Former Barney's fashion director Amanda Brooks is set to open Cutter Brooks, a lifestyle boutique that will bring a curated selection of international brands and artisan makers to Stow-on-the-Wold, an English market town nestled in the Cotswolds, writes WSJ Magazine.
“I’ve wanted a shop since I was 23,” says Brooks, now 44. “I love selling. I love sharing my point of view and my passion.” Set in a 17th-century building, Cutter Brooks (the moniker combines her maiden and married name as wife of artist Christopher Brooks) will capture Brooks’s take on the English countryside aesthetic: “A little bit bohemian, a little eccentric,” she says. “But more farmhouse than stately home.”

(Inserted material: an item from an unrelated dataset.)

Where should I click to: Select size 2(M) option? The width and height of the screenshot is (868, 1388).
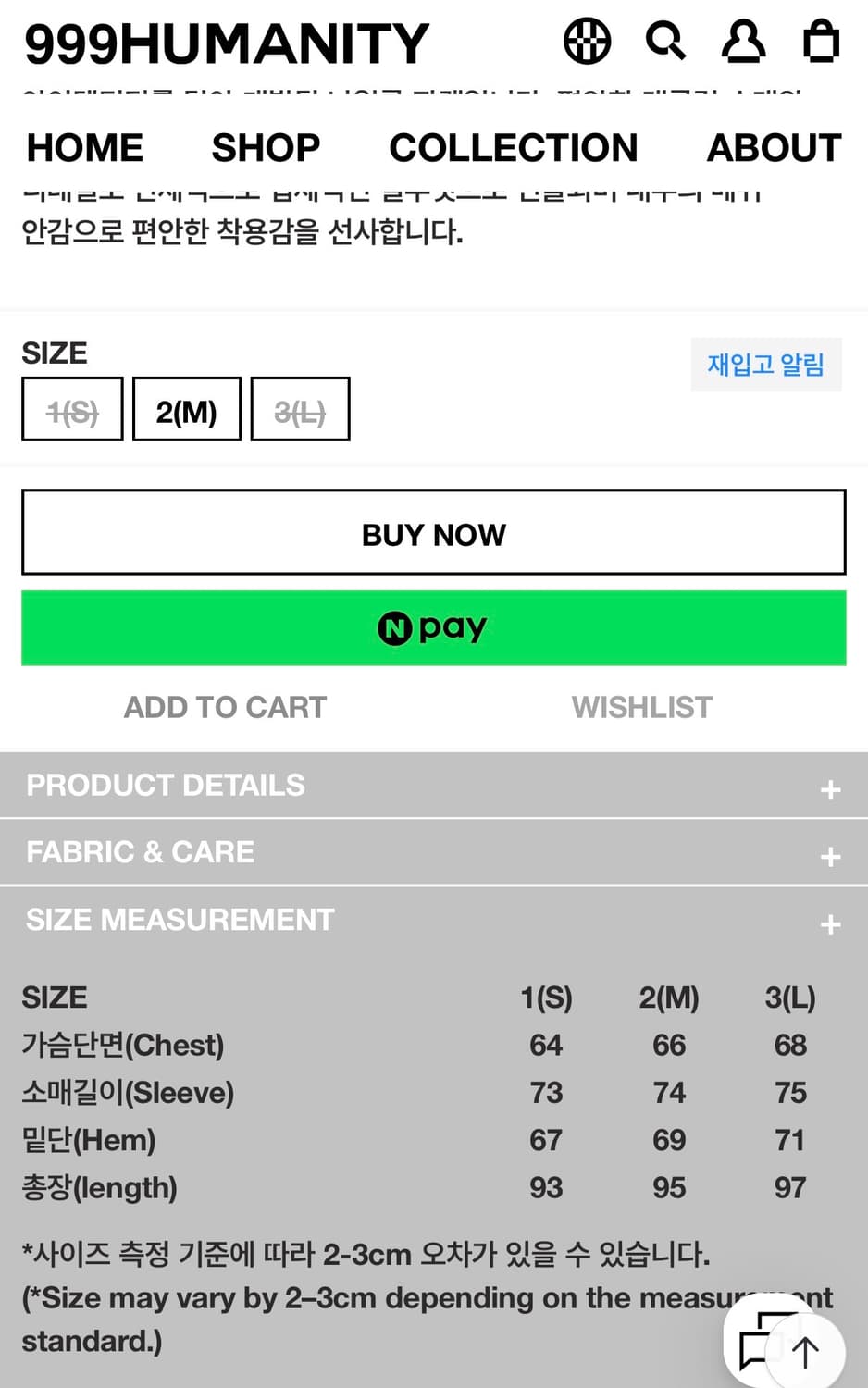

Brooks' journey to the Cotswolds began in 2012, when Westchester-raised Brooks and her family left New York for a yearlong sabbatical in the English countryside. Their time was spent at her husband's home Fairgreen Farm.
“Amanda has an almost 1950s take on England, with all her domestic pursuits,” says Carole Bamford, founder of the Daylesford Organic Farmshop chain and one of Brooks’s Cotswolds neighbors. “She’s more English than the English.”
The jam recipe is included in Brooks’s new book, Farm From Home: A Year of Stories, Pictures, and Recipes From a City Girl in the Country (Blue Rider Press), out June 5. The volume features candid accounts of the ups and downs of farm living, accompanied by personal photos. “I’m an aesthetic perfectionist,” admits Brooks. “My pictures tell the fantasy version of the story, while the writing is more forthright.”
Brooks compares her life in New York with her changed life in England. “In New York I felt like a chameleon: I could be anything to anybody,” she says. “When I moved here it defined me in a way that was very grounding. I got my time back, and I was able to find a much greater sense of self in a quieter existence.”
“It is so worth coming up on the train for a day or a long weekend,” says Brooks, noting that she’d happily travel hours to see a smart shop. Soon there’ll be even more of a reason to hang out at Cutter Brooks: a garden café where, she says, “You can get a really good cup of coffee and a terrific scone.”